Extracted entries:
··········

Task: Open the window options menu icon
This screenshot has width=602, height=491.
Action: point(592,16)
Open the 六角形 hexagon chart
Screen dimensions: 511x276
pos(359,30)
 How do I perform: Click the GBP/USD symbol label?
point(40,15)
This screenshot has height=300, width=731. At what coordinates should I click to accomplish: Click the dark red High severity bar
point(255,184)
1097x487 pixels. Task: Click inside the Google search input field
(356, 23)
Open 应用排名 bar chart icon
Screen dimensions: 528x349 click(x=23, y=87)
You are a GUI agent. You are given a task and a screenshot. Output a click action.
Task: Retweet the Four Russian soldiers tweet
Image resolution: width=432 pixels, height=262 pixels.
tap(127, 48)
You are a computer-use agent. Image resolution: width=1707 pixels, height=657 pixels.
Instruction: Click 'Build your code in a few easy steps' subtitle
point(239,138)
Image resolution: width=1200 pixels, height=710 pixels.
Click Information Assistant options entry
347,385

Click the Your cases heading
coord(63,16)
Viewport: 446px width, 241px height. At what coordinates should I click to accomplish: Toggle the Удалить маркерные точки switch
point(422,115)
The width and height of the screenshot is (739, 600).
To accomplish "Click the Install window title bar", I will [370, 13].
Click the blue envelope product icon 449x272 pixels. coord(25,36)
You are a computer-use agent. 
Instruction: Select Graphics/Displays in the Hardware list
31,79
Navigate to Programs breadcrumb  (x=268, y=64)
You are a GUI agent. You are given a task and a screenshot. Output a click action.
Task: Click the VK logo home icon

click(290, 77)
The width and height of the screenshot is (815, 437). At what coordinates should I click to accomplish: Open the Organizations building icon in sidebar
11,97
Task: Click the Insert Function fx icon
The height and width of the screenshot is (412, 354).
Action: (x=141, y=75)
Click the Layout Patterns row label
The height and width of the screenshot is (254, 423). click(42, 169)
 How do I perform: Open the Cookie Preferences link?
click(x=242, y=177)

··········

Description of the task: The records are given above. Copy each line in them that holds "computer".

Answer to this problem:
You are a computer-use agent. Image resolution: width=1707 pixels, height=657 pixels.
You are a computer-use agent. 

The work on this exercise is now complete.